Author: Christophe Theron
Date: 12:18:49 11/27/00
Go up one level in this thread
On November 26, 2000 at 13:08:36, Ed Schröder wrote:
>On November 26, 2000 at 11:00:08, Christophe Theron wrote:
>
>>On November 25, 2000 at 02:47:29, Uri Blass wrote:
>>
>>>On November 24, 2000 at 23:22:04, Christophe Theron wrote:
>>>
>>>>On November 24, 2000 at 17:02:11, Uri Blass wrote:
>>>>
>>>>>You can see in the Rebel board that the problem of infinite time is known.
>>>>>
>>>>>I found the problem when I analyzed a position for a long time.
>>>>>
>>>>>My experience is that the time is dependent on the position and I had examples
>>>>>when the time was less than 3 hours on my PIII450(192 mbyte hash)
>>>>>
>>>>>I had also an example when the time per move was more than 6 hours and in this
>>>>>case I did not try to check if the inifinite is finite.
>>>>>
>>>>>Uri
>>>>
>>>>
>>>>
>>>>Yes, I am sorry for this one.

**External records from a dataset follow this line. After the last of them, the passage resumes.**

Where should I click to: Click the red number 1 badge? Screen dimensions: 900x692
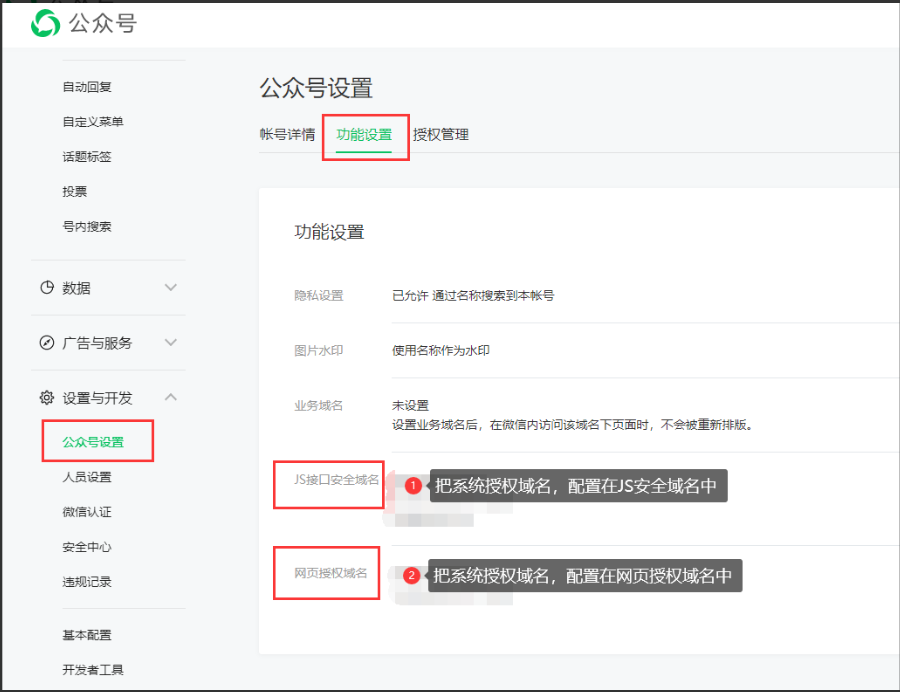[412, 486]
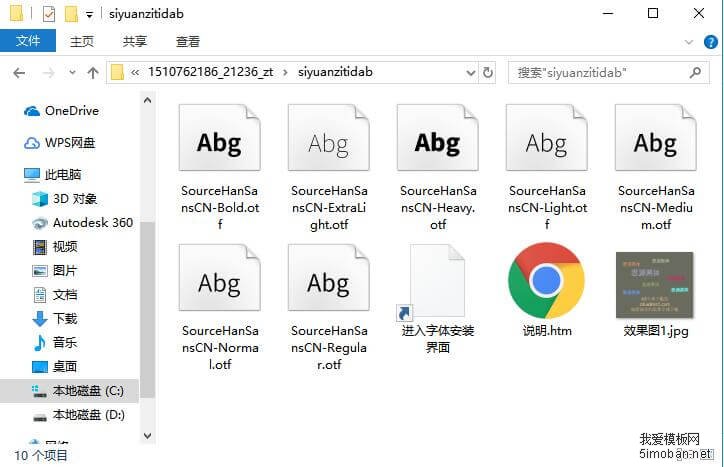Click the back navigation arrow
The height and width of the screenshot is (467, 724).
coord(19,73)
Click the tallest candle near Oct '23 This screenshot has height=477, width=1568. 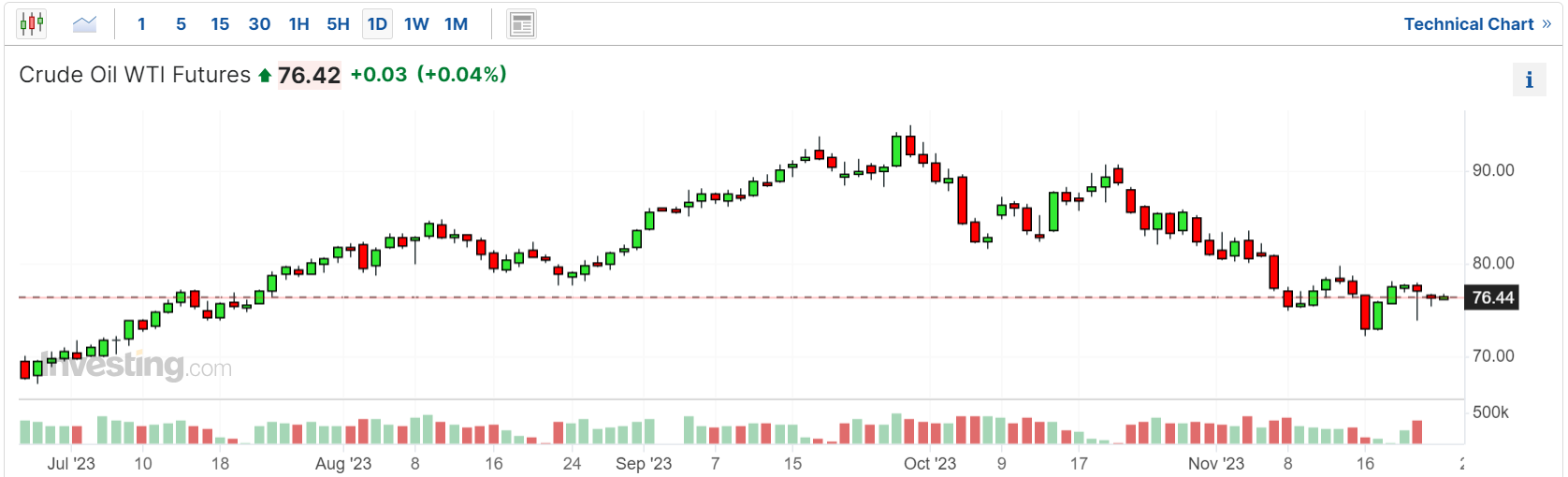[962, 199]
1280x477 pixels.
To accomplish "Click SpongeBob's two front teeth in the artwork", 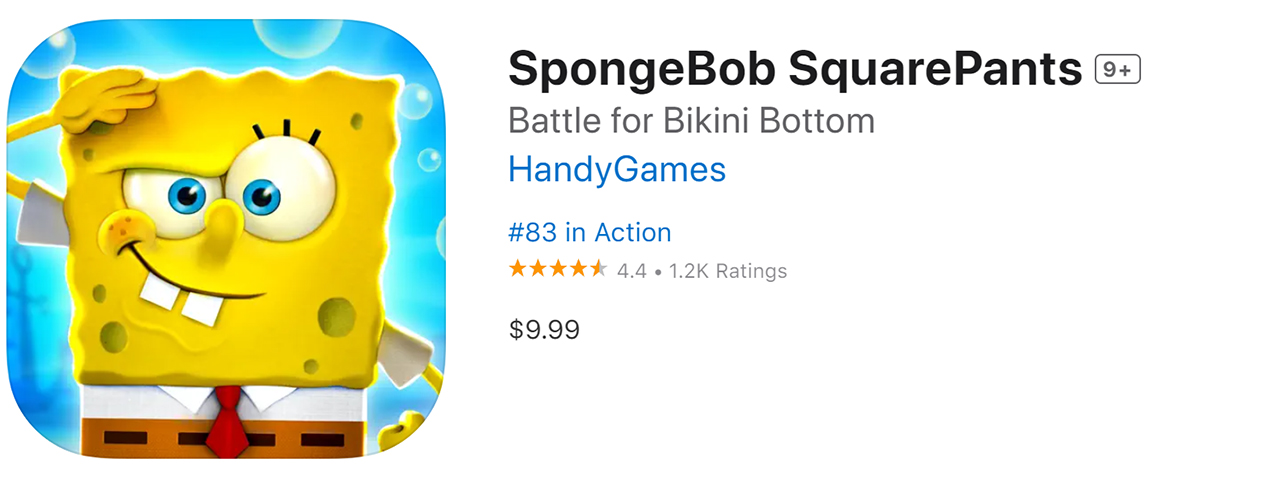I will point(180,295).
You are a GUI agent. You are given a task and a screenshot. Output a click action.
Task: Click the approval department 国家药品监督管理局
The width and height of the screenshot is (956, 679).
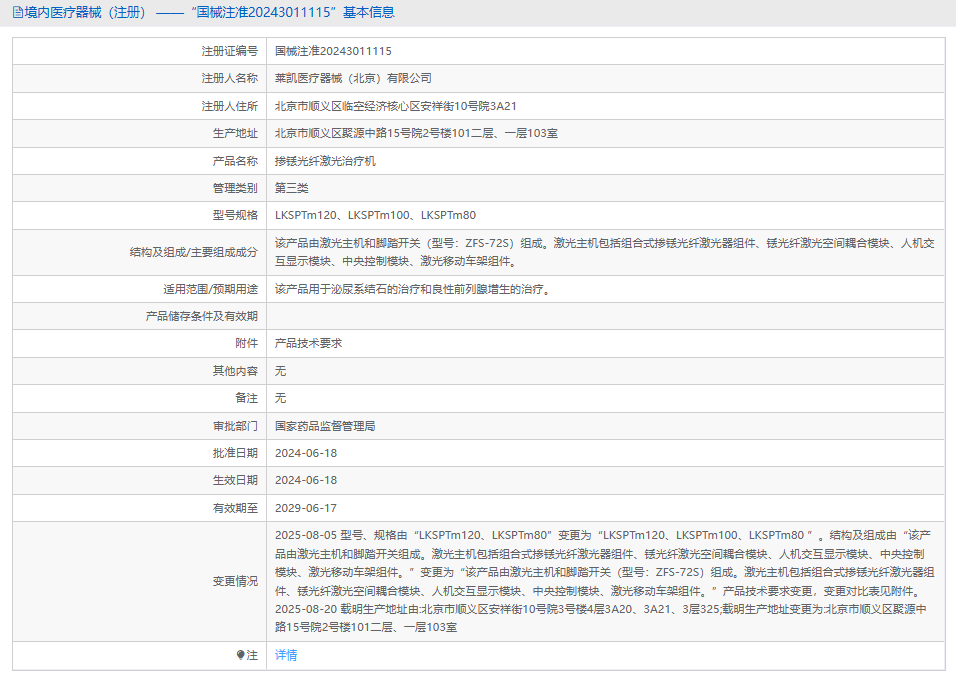click(325, 425)
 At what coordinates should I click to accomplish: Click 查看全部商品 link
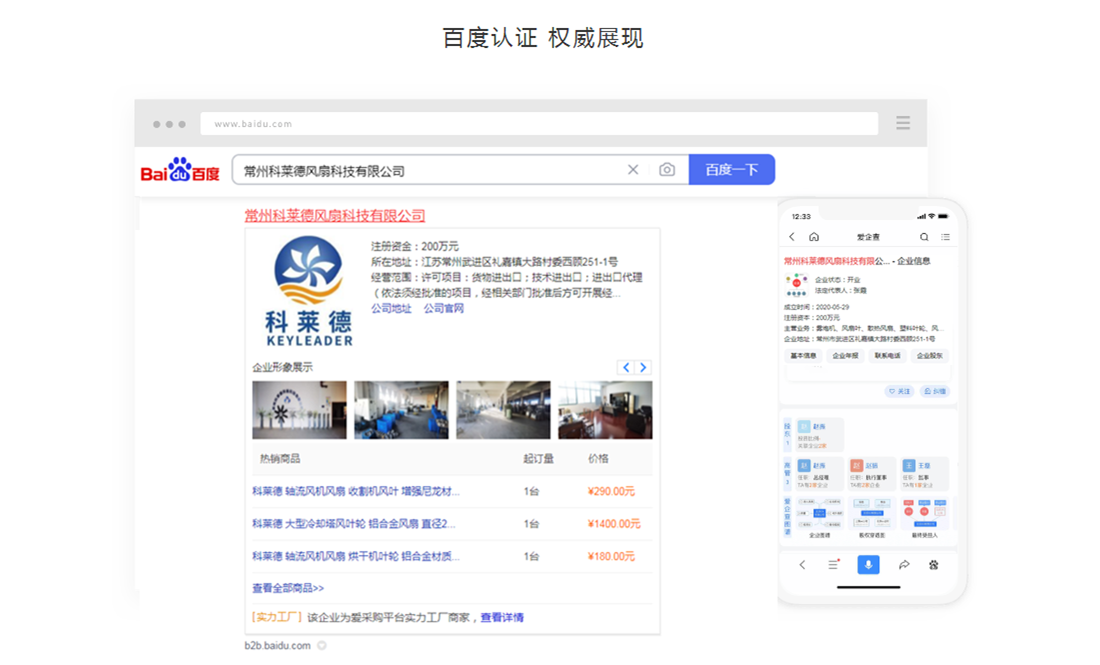point(288,588)
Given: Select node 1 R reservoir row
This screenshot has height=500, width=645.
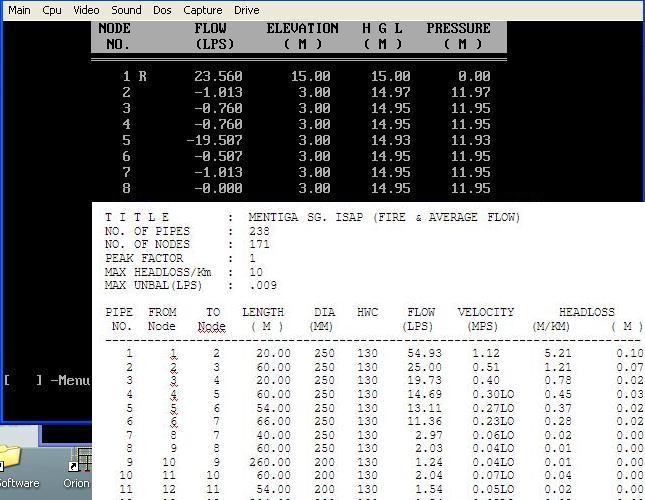Looking at the screenshot, I should pyautogui.click(x=135, y=76).
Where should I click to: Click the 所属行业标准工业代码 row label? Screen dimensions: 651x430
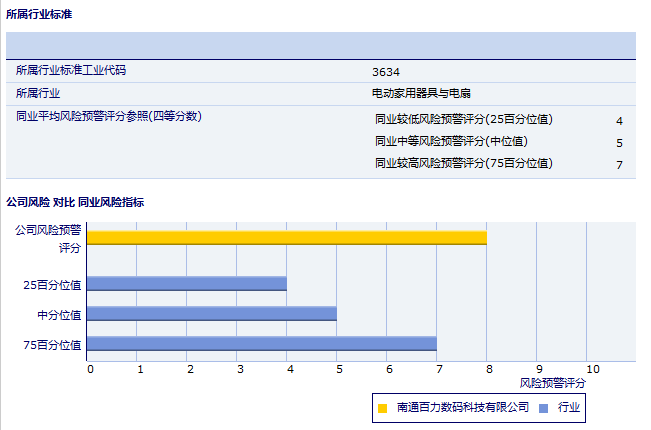[71, 71]
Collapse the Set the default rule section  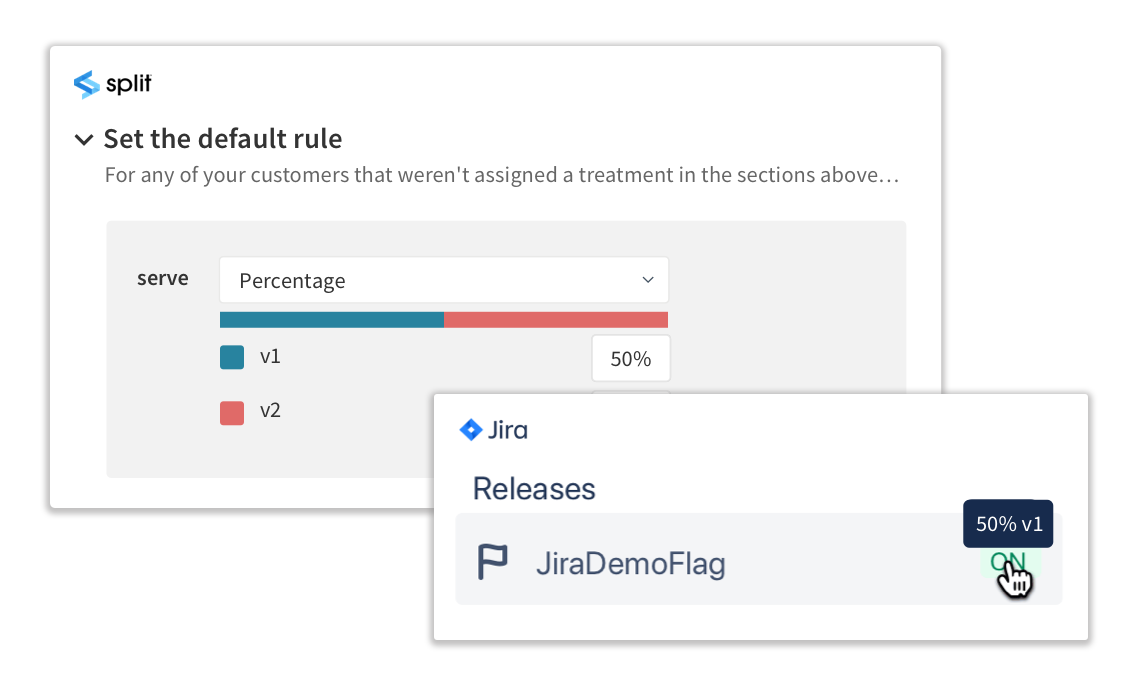pos(84,139)
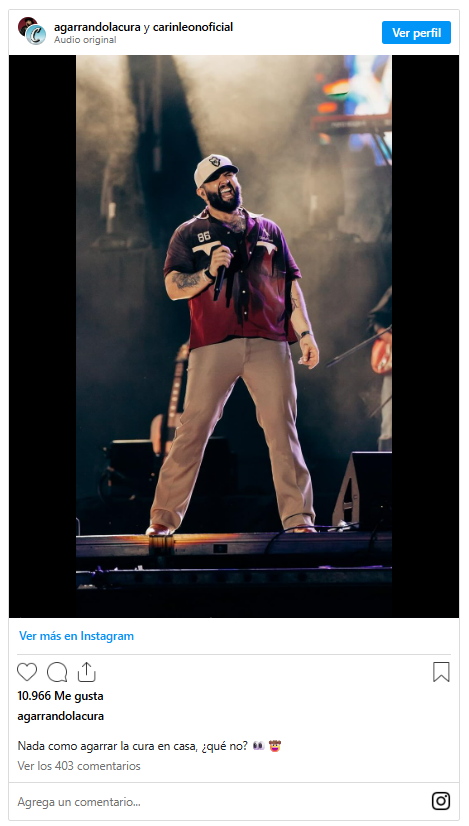
Task: Open agarrandolacura username above caption
Action: [61, 716]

I have found the bug now, and it works OK. I have
>>>>a computer here that is computing on your position, Uri, since 69 hours and 30
>>>>minutes and is still thinking (BTW it wants to play h4 at depth 21, score is
>>>>+0.38, now computing depth 22).
>>>>
>>>>I guess we will provide a free update to solve this issue.
>>>>
>>>>
>>>>
>>>> Christophe
>>>
>>>Thanks for the information.
>>>
>>>The position is from a game in the final of the championship of Israel in
>>>correspondence games.
>>>
>>>GM Abir Har Aven(ICCF rating 2585) is against me.
>>>
>>>Abir (white) started 1.g3 d5 2.f4 h5 3.Nf3
>>>
>>>I already played h4 and it is Abir to move.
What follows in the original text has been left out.